GOAL OF THE EXERCISE> Leaving out all pictures, return exactly the lines from the one that contains "Given: Select the Comm column header" through the end of the data below.

Saved data entries>

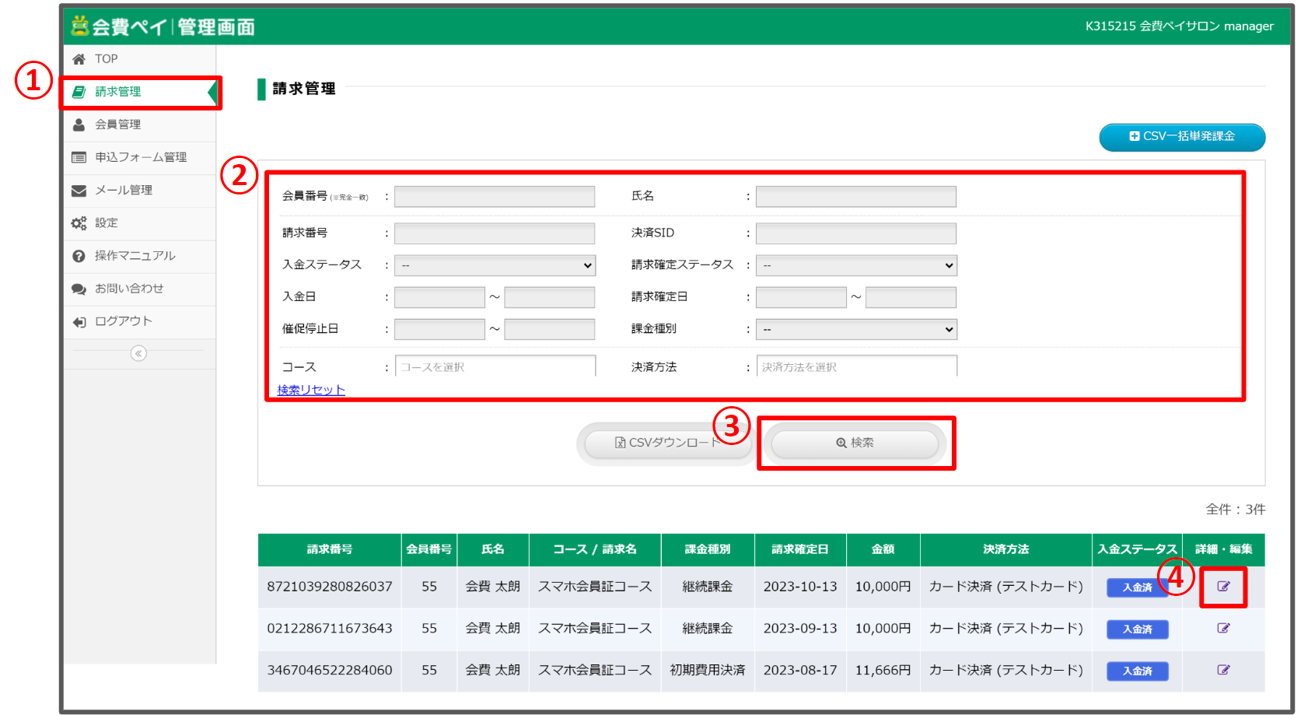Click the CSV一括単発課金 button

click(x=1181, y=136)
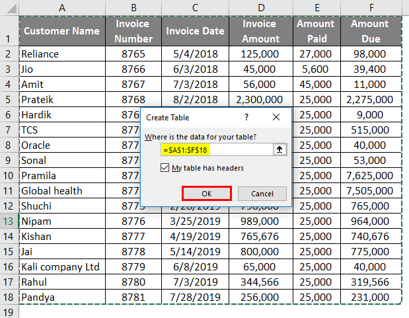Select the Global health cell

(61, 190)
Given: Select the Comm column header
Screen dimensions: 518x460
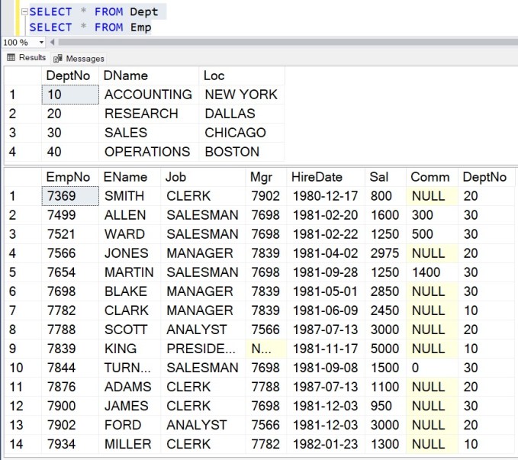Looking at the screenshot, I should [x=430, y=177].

ANSWER TO THIS PROBLEM>
Given: Select the Comm column header
Screen dimensions: 518x460
Looking at the screenshot, I should [x=430, y=177].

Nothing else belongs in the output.